Царь. Книга 1 - Этзель Аттилах
Глава 6
— И что мне с тобой делать? — думал я смотря на плачущую женщину. — Чем ты можешь быть мне полезной в намечающемся шторме?
Аграфена. Аграфена Фёдоровна. Бабка, мамка, опекунша. Имя, которое в этом теле отзывалось не просто звуком, не эхом в пустой черепной коробке, а целой бурей плотских, въедливых ощущений. Ее вой, который сейчас бился о своды палаты, словно раненая птица, был для меня не просто ритуальным плачем по усопшей государыне. Он был квинтэссенцией всей моей короткой, начавшейся заново жизни, ее горьким, соленым вкусом. Она была рядом с тех самых пор, как я себя помнил — с того самого момента, как реципиент начал осознавать себя. Именно она. Не мать, холодная и далекая звезда. Не отец, давно истлевшая тень.

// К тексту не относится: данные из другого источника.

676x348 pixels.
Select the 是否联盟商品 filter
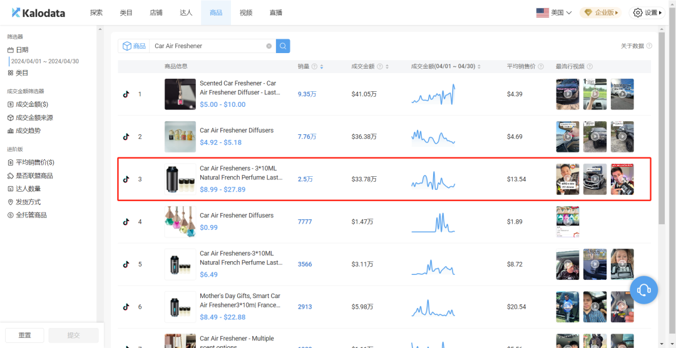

Воспоминания этого тела, которые я поначалу принимал за чужеродный информационный пакет, за архив, который мне предстояло каталогизировать и изучить, теперь нахлынули неконтролируемым, горячим потоком, заполняя пустоты между моими прошлыми жизнями и этой, новой. Они не лгали, нет. Они были до ужаса, до приступа тошноты правдивы, пропитаны запахами, вкусами и болью. Я помнил ее руки. Большие, красные, с огрубевшей, как кора старого дерева, кожей, с венами, вздувшимися от бесконечной работы. Ногти на ее пальцах были короткими, всегда с темной каймой под ними, потому что она без конца возилась то с пахучими травами для отваров, то с мукой для пресных лепешек, которые пекла для меня одного. Этими самыми руками она ставила на стол дымящуюся глиняную миску с овсяной кашей, густо сдобренной топленым маслом, и этими же руками, спустя час, она больно, до слез, драла меня за волосы, когда я, замечтавшись, ронял на пол тяжелую оловянную ложку.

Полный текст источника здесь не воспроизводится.